Süt debisinden ziyade mutlak süt miktarını izleyen yazılım, çiftçilerin involüsyon başlangıcını otomatik hale getirmesini sağlayan türünün ilk örneği bir yazılımdır. “Şu anda, değiştirilen süt sağım kontrolünün ineklerde rutin kurutma sürecini nasıl etkilediğini anlamak için yazılımı daha büyük çiftliklerde test etmekteyiz,” diyor Beate Maassen-Francke. “Bu, patentli yazılım piyasaya sürülmeye hazır hale gelmeden önce diğer araştırma ortakları ile birçok optimizasyon testini kapsamaktadır.”
Araştırma çiftliklerinin şu ana kadarki sonuçları umut vadetmektedir. “Yazılım, kurutma dönemi öncesinde ineklerin süt veriminde etkin bir azalma sağladı. Hiçbir mastit vakası kaydedilmedi ve ortalama hücre sayımı limitin altındaydı,” diyor Müller. “Dolayısıyla kurutma, inek için nazik bir otomatik azaltma sağlamakla kalmaz aynı zamanda antibiyotik kullanmadan da yapılabilir.”

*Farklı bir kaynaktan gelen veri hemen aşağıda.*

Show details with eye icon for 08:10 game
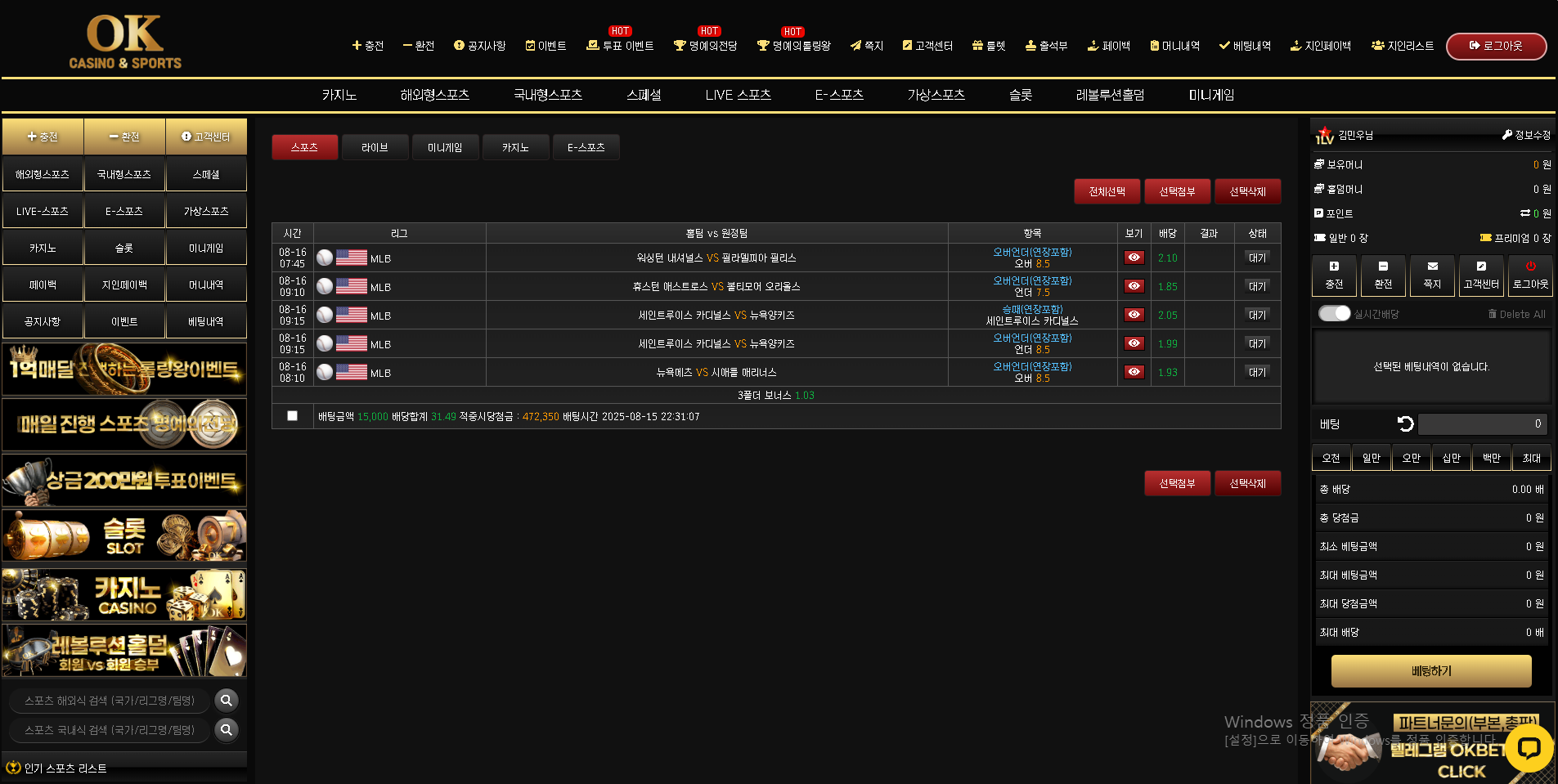 pos(1134,372)
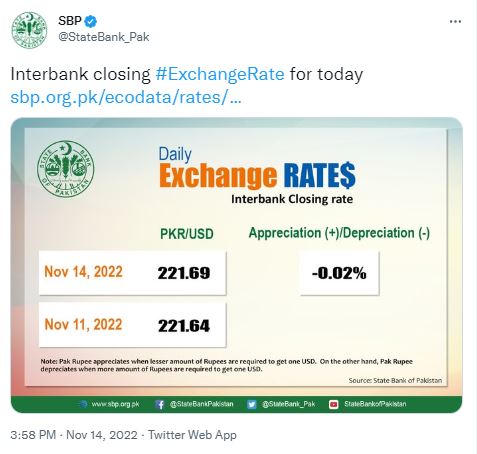Viewport: 477px width, 454px height.
Task: Open the three-dot more options menu
Action: (455, 22)
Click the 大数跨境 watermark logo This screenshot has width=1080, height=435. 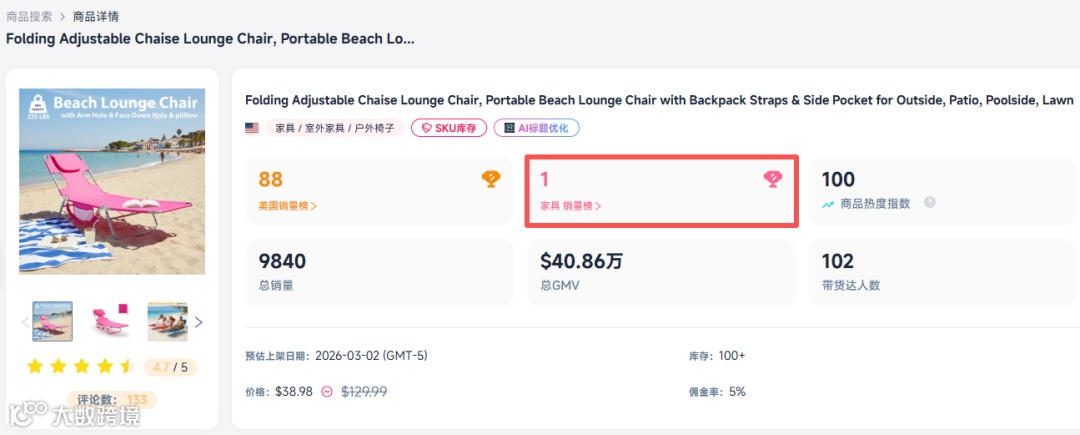click(75, 413)
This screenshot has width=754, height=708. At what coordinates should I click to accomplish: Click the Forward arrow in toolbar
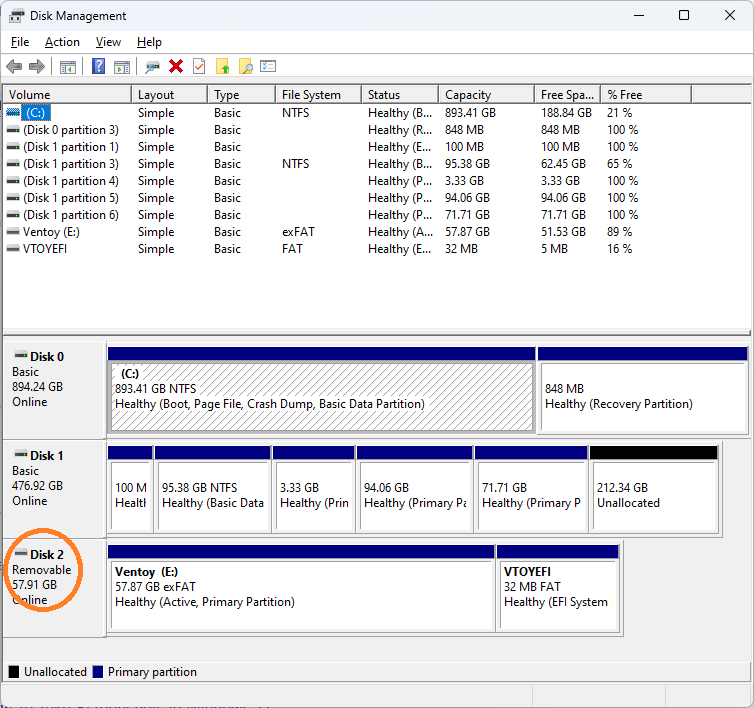tap(37, 67)
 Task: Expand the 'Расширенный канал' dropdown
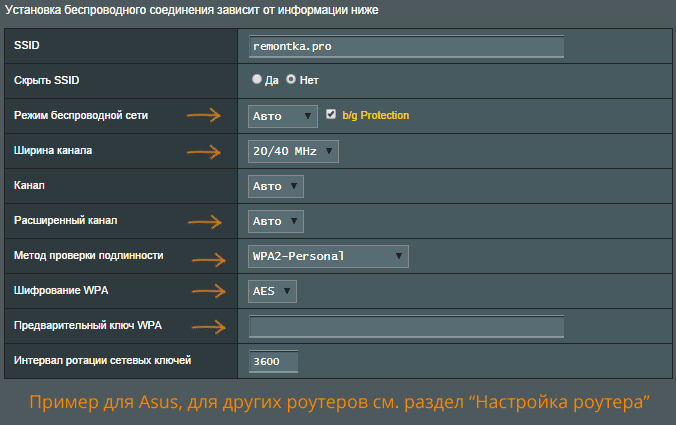[x=275, y=221]
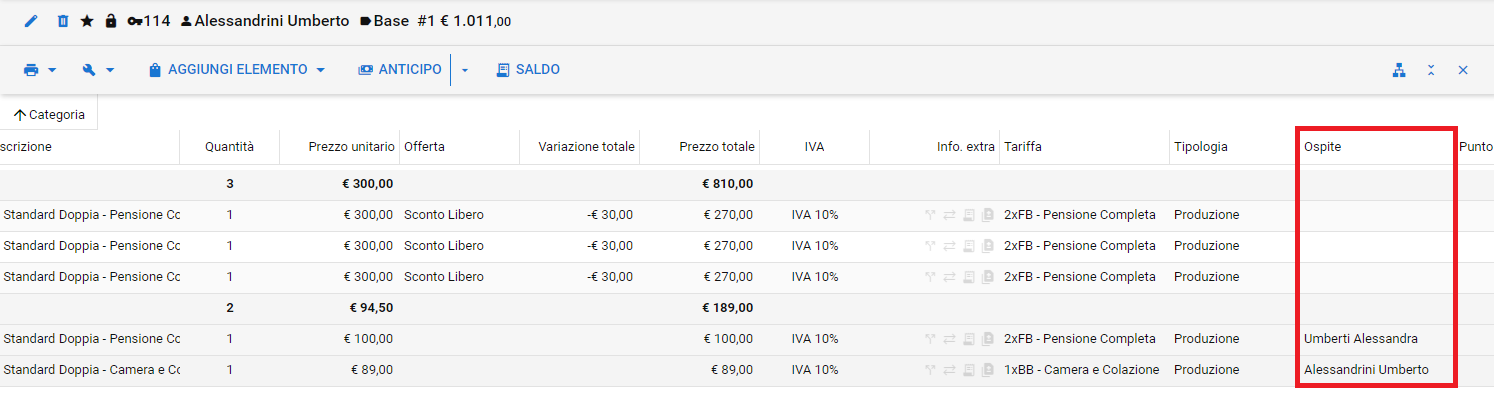Click the trash delete icon

tap(63, 21)
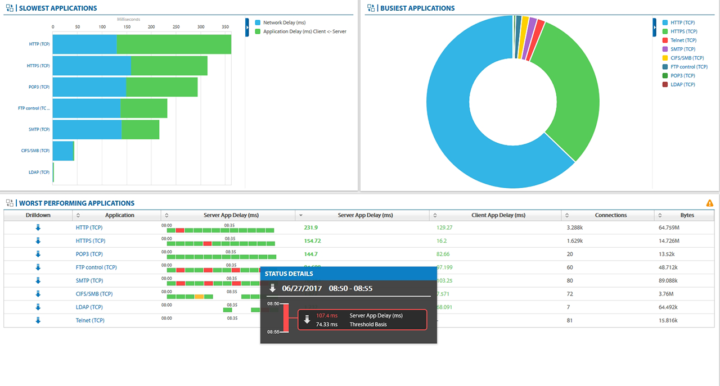Click the Busiest Applications panel header icon
Screen dimensions: 720x386
point(371,8)
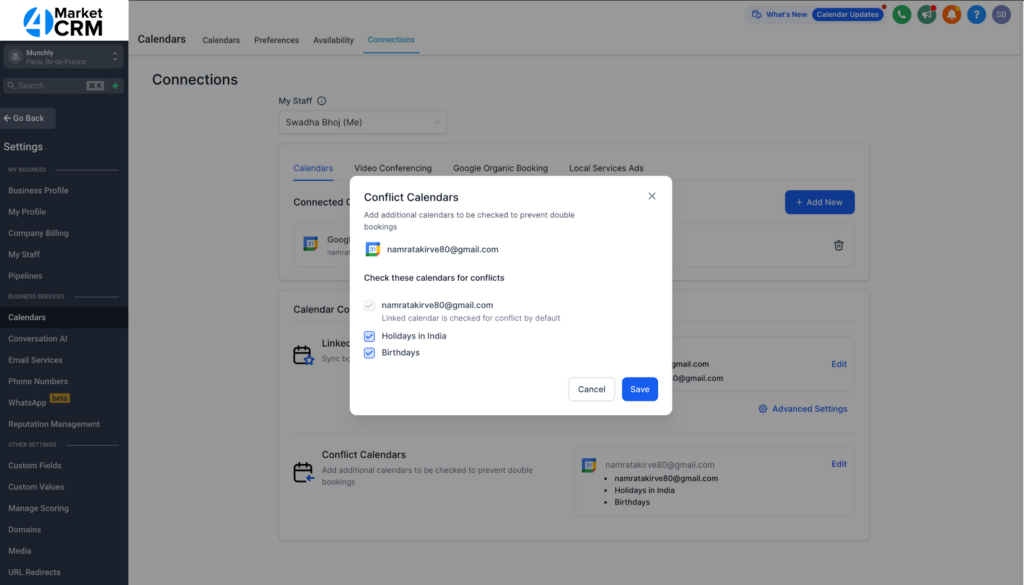Open the Video Conferencing tab

point(393,168)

– Dr. Ute Müller, Bonn Üniversitesi, Hayvan Bilimleri Enstitüsü
İster endüstriyi sarsan gelişmeler isterse çok eski prosesleri daha hızlı ve daha verimli hale getirsin, akıllı teknolojiler, kazanç seviyelerini korumaya yardım ederek, genç yetenekleri kendine çekerek, sürü sağlığının muhafazasını sağlayarak, kaynak tüketimini, atıkları ve hatta GHG emisyonlarını azaltarak süt ürünleri çiftçilerine günümüzde karşılaştıkları birçok zorluğun üstesinden gelme gücü kazandırmaktadır. “Bu teknolojiler bizim için fark yaratan teknolojilerdir, çünkü en önemlisi çiftçi deneyimini geliştirmekte ve hayvan sağlığını ve refahını iyileştirmektedir, bu da verimli, maliyet-etkin süt ürünleri işletmeciliğinde gerçekten bir temel teşkil etmektedir,” diyor Maassen-Francke. “Ayrıca sürdürülebilir bir süt ürünleri işletmesi için de temel teşkil etmektedir. Örnek olarak, İsviçre’deki bilim insanları kısa bir süre önce ineklerin yaşlandıkça daha az metan gazı ürettiğini keşfetmiştir. Dolayısıyla, onları daha uzun süre sağlıklı ve üretken tutabilirsek, sadece çiftliğin yaşam kaynaklarını korumakla kalmaz, çiftliklerin iklim üzerindeki etkisini azaltmasını da sağlamış oluruz.”